Sheilla berjalan mengelilingi meja, mendekati Gilbert.

"Makasih. Ini hasil kerja keras tiga tahun terakhir. Masih kecil dibanding kompetitor lain, tapi aku bangga dengan apa yang sudah aku bangun."

"Aku yakin studio ini bakal makin besar. Karya-karya Kakak bagus banget."

Sheilla tersenyum, pipinya sedikit merona.

"Makasih, Gilbert. Oke, langsung mulai aja ya? Aku mau foto beberapa ruangan contoh di lantai dua. Ikut aku."

Gilbert mengikuti Sheilla naik tangga spiral dengan railing besi minimalis.

Lantai dua berisi ruang contoh bergaya berbeda. Ruang tamu industrial, kamar tidur bohemian, ruang kerja Skandinavia, dan ruang makan minimalis Jepang.

"Wow, ini semua setup untuk portofolio?" tanya Gilbert takjub.

"Iya. Aku bikin ini buat presentasi ke calon klien. Biar mereka bisa lihat langsung hasil kerja aku."

Gilbert mengeluarkan kameranya dan mulai mengatur setting.

"Oke, aku mulai dari ruang tamu industrial ini dulu ya, Kak. Kakak mau posisi di mana?"
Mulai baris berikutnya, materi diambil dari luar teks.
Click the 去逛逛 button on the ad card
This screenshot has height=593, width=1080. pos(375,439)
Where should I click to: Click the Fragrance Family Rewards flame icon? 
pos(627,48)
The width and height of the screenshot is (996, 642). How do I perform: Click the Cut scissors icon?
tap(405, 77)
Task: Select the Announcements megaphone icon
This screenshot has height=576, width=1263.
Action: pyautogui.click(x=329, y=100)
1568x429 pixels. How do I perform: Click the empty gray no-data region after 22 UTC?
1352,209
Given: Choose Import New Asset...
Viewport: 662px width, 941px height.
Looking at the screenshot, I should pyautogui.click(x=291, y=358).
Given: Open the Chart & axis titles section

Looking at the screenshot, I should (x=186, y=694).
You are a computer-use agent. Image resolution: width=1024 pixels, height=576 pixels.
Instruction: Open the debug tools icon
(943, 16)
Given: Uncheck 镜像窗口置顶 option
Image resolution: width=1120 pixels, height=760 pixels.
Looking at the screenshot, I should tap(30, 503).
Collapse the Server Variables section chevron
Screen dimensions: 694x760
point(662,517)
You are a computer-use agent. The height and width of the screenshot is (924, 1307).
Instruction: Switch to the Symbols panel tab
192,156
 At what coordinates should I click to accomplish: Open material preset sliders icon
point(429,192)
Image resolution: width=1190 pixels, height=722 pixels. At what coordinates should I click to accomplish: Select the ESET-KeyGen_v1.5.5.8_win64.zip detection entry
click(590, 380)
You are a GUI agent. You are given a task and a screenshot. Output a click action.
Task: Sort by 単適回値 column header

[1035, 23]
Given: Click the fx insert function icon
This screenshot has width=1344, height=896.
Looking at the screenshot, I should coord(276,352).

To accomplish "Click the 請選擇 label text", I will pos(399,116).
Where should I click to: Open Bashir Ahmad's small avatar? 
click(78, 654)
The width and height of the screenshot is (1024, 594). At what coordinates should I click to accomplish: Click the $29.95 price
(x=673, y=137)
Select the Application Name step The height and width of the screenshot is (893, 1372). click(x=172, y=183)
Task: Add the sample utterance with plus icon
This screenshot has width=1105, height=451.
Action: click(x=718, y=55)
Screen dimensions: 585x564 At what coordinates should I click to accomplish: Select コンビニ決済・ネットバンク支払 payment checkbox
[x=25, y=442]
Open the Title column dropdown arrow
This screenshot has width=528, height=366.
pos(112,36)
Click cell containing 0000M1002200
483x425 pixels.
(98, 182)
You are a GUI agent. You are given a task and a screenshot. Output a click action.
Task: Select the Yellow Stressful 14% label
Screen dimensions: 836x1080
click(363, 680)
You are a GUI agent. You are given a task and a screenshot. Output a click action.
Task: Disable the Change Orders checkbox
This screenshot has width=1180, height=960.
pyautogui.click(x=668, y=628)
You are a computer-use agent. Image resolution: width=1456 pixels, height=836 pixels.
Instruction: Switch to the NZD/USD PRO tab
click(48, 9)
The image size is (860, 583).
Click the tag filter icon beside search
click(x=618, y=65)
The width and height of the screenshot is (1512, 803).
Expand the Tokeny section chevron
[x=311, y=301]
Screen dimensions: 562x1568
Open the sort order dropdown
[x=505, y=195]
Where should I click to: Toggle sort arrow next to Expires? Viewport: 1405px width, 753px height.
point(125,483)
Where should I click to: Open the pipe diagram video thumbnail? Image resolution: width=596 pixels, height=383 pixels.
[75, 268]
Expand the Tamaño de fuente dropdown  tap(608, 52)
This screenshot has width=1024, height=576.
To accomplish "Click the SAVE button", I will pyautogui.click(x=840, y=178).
"Aku nggak usah difoto dulu. Foto ruangannya aja."

Gilbert mengangguk dan mulai bekerja. Ia bergerak profesional, mencari angle terbaik, mengatur komposisi, memperhatikan cahaya dari jendela besar.

Sheilla memperhatikan Gilbert bekerja dengan kagum. Ia melihat keseriusan dan profesionalisme pemuda itu meskipun masih mahasiswa.

Satu jam berlalu. Gilbert sudah memotret keempat ruang dari berbagai sudut.

"Sudah selesai?" tanya Sheilla yang duduk di sofa.

"Sudah. Hasilnya bagus kok, Kak. Mau lihat?"

Sheilla mendekat, berdiri di samping Gilbert sambil melihat layar kamera. Bahu mereka hampir bersentuhan. Aroma parfum Sheilla tercium—wangi bunga lavender yang menenangkan.

"Wow, bagus banget, Gilbert! Kamu bakat jadi fotografer profesional lho."

"Ah, masih belajar kok, Kak. Tapi senang kalau Kakak suka."

"Istirahat dulu yuk. Aku buatin kopi."

Mereka turun ke lantai satu. Sheilla menuju pantry dengan mesin kopi espresso profesional. Aroma kopi pekat memenuhi ruangan.

Gilbert duduk di sofa panjang area lounge, memperhatikan detail ruangan yang menunjukkan selera tinggi Sheilla.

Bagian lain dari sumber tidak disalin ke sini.